Residents interested in a career in law enforcement have a three-day window to apply for a position with the California Highway Patrol next month.
The CHP will be accepting applications from Jan. 3 through Jan. 5. Andrea Witmer, captain of the CHP’s Bishop Field Office, said this is the first time in three years the CHP will be accepting applications for officer positions.
“This is an opportunity to serve alongside some of California’s finest who provide the highest level of safety, service and security throughout the state,” said CHP Commissioner Joe Farrow. “A career with a law enforcement agency like the CHP offers unlimited opportunities for someone who is looking for a challenge.”
In addition to patrolling state roads and highways, the CHP operates a number of other divisions, including helicopter and fixed-wing aircraft, a mounted division that patrols the state capitol and boat divisions that patrol the Golden Gate area of San Francisco.
Bishop CHP Officer Brian Mackenzie said that all CHP officers start as regular patrol officers and are required to serve at their first post for at least one year before moving on to a special division.
“Officers are needed throughout California,” Farrow said. “Through this process, we are determined to find qualified men and women from diverse backgrounds who are committed to carrying out the CHP’s mission and making a difference in their communities.”
Locally, Mackenzie said it is too early to tell if there will be openings in the Bishop Field Office when this group of candidates graduates from the rigorous CHP boot camp in Sacramento. He did say that a number of local officers have put in for transfers out-of-the-area. If those transfers are granted, the local office will be hiring.
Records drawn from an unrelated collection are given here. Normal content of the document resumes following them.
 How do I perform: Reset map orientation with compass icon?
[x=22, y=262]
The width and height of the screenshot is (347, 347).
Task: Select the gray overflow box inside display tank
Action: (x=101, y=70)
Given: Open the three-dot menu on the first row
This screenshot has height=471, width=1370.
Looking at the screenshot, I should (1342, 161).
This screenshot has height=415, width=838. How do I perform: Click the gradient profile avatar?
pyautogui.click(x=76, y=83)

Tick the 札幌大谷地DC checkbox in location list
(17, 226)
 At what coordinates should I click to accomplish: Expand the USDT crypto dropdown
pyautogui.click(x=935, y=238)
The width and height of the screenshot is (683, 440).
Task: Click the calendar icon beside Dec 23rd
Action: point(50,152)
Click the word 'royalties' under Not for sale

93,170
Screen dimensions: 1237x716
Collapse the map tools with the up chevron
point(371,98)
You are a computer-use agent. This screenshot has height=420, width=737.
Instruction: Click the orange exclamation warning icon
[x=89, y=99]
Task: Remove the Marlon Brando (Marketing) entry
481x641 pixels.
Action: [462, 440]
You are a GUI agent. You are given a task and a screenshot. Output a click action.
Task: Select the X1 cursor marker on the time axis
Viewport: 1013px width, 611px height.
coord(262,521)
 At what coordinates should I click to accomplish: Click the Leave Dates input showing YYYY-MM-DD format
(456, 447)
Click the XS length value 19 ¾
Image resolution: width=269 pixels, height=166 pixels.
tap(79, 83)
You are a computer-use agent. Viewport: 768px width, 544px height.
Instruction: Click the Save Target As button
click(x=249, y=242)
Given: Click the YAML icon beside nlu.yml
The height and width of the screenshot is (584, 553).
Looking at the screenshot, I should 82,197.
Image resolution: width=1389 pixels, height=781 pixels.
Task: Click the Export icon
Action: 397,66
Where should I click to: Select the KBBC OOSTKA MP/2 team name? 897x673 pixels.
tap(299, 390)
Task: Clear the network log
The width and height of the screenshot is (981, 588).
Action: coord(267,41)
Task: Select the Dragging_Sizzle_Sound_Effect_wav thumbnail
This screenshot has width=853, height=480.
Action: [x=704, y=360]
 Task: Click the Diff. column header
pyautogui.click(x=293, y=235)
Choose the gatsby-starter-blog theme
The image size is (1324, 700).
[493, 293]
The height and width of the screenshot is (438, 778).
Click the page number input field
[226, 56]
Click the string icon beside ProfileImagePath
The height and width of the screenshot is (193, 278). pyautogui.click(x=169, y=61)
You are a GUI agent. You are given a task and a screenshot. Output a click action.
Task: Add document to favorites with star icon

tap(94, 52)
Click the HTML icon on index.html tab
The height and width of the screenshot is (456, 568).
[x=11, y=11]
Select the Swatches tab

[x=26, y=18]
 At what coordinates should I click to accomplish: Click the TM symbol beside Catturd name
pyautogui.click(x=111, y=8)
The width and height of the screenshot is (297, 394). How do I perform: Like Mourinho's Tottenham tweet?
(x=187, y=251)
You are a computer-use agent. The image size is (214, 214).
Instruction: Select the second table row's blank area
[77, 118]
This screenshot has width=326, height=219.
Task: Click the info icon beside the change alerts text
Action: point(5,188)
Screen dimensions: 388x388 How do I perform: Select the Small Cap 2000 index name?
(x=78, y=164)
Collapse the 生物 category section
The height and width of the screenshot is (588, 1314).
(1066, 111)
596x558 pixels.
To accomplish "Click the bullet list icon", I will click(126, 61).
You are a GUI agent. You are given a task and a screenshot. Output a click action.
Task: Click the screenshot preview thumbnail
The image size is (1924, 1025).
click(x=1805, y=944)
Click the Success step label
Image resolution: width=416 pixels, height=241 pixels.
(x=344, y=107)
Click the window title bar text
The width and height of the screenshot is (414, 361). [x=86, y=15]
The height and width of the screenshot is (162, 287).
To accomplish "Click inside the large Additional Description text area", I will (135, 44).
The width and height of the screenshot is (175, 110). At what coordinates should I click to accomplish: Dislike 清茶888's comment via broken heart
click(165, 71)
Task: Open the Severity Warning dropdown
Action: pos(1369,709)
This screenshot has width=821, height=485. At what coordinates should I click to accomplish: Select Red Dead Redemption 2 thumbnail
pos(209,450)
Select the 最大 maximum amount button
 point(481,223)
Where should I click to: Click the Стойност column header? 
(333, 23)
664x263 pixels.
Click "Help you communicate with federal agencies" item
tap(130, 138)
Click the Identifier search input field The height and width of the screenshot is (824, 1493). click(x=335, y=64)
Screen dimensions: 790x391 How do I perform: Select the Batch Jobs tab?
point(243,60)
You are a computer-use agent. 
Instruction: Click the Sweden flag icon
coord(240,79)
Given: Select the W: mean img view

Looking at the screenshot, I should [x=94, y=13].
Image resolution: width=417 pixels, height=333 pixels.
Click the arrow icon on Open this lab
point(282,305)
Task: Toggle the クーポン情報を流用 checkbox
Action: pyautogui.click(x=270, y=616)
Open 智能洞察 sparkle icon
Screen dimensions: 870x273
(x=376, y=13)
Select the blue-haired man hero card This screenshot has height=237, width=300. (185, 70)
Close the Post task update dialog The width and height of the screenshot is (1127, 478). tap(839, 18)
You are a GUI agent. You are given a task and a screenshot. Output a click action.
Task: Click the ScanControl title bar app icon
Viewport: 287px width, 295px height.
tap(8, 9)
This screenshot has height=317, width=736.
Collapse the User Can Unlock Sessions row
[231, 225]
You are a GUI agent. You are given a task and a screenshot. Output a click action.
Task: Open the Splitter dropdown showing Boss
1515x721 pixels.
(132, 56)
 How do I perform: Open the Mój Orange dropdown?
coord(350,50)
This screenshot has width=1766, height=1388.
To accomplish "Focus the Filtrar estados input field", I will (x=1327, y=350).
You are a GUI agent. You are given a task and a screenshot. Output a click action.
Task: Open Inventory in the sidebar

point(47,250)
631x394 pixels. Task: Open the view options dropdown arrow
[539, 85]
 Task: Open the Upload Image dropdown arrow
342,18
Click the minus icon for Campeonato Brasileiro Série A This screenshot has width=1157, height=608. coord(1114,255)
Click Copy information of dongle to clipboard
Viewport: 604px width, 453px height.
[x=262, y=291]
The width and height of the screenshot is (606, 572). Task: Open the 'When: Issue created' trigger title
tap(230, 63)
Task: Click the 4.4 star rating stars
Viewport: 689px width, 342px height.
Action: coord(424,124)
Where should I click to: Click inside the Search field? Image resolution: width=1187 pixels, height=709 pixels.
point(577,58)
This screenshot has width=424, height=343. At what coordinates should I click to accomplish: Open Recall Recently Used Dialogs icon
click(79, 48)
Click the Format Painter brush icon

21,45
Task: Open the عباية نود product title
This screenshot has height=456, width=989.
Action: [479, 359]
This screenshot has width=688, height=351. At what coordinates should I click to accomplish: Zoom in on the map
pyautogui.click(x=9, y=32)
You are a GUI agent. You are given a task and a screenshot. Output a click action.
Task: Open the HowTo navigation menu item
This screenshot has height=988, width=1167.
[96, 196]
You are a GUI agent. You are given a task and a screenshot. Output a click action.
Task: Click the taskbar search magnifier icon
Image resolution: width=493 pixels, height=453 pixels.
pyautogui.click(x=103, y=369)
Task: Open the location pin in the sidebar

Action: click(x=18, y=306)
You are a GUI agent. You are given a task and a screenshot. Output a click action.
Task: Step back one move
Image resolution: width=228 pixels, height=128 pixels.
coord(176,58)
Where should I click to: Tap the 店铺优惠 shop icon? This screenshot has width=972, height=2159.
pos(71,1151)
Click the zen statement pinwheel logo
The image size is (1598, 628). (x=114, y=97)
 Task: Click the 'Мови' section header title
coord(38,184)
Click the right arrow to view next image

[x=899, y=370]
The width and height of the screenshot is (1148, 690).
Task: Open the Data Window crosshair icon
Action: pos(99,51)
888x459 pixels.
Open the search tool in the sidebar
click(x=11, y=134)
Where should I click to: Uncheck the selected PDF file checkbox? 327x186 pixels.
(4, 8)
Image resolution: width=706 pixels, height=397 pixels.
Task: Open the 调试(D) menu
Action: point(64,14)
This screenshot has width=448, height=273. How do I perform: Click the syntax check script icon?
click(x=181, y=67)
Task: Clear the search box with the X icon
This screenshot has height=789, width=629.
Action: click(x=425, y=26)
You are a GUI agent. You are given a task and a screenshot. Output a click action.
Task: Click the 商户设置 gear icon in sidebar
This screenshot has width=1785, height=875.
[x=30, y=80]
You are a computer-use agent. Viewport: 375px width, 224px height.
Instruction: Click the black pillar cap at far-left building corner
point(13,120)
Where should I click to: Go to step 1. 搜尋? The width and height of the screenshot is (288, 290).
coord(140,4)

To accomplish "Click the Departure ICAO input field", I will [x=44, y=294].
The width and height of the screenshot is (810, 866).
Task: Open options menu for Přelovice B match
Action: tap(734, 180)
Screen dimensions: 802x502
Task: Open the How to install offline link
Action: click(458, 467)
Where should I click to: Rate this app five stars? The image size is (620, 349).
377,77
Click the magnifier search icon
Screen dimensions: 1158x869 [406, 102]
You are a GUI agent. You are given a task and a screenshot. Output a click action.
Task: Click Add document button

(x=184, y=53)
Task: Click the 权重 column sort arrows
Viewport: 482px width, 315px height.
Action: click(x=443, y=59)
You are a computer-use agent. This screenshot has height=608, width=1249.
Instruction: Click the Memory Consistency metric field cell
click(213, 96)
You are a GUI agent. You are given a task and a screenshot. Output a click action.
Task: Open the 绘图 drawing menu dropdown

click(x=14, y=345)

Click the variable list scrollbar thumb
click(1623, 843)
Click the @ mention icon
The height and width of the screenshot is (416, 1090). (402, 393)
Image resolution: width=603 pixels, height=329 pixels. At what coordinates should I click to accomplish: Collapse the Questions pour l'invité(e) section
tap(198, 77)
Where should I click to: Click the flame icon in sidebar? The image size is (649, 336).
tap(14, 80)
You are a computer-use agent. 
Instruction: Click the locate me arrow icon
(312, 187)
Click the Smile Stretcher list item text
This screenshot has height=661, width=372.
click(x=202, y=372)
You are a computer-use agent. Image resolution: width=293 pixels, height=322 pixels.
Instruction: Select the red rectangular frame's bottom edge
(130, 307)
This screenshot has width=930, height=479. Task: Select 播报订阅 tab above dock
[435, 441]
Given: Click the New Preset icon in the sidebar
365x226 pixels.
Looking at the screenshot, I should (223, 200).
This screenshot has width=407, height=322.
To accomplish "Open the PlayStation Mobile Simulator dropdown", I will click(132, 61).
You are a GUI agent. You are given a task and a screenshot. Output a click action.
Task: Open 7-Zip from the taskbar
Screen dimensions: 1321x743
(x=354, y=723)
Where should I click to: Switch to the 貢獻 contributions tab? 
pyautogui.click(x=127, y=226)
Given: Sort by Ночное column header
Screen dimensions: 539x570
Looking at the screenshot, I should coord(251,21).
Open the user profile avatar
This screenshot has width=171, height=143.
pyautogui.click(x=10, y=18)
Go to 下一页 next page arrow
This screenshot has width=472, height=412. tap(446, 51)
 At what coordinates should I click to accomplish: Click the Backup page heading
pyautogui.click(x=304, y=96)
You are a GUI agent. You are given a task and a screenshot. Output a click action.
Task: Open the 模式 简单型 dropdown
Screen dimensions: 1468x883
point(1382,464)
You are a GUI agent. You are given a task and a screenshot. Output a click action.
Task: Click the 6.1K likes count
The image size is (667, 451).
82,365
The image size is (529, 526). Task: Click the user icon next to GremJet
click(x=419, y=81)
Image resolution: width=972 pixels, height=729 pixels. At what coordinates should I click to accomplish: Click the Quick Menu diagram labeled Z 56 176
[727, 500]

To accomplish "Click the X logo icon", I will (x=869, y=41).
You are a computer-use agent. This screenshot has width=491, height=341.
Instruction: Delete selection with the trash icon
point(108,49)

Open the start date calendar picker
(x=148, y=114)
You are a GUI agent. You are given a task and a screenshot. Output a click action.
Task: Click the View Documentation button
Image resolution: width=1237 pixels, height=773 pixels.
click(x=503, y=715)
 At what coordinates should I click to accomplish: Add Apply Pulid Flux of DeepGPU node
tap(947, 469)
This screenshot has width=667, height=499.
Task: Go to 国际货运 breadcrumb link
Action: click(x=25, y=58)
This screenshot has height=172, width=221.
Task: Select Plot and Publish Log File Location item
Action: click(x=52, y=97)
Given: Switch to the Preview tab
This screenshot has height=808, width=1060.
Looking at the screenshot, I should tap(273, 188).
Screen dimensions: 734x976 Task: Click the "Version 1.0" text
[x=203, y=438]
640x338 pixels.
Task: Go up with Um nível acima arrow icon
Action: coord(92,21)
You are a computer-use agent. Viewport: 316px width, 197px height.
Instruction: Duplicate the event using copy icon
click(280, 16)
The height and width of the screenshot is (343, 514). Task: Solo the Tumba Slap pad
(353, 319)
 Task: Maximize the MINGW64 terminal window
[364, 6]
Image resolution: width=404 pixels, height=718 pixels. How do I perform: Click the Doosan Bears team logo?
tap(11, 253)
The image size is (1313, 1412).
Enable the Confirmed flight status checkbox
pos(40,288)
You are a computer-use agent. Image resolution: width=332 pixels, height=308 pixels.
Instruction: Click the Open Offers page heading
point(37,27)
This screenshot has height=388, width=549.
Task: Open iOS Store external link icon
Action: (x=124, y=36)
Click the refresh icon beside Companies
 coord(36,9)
He added that there are currently positions open in the Bridgeport Office of the CHP.
Mackenzie said the CHP opens many doors for those interested in law enforcement, as its boot camp is one of the most intensive in the nation. Peace Officer’s Standards and Training requirements mandate three months of training for law enforcement hopefuls, but the CHP boot camp is about seven months long.
“We are overqualified
for almost everything,” Mackenzie said.
When new officers graduate from CHP training, they are eligible candidates for positions with the Secret Service.
Those who plan to apply must be 20-35 years old, a U.S. citizen, have no felony convictions and be a high school graduate (or equivalent). Each applicant will be required to complete a selection process, including a written test, physical ability test, appraisal panel interview, a background investigation, a medical/vision evaluation and a psychological evaluation.
“The hardest thing is the background check,” Mackenzie said. “They look at all aspects of your life – past drug use, your personal life, financial. The background check is extensive and thorough.”
He added that anyone who is considering applying for a position with the CHP must be prepared “to live the CHP Academy (with daily physical training, extensive classroom exercises and other training) for seven months.”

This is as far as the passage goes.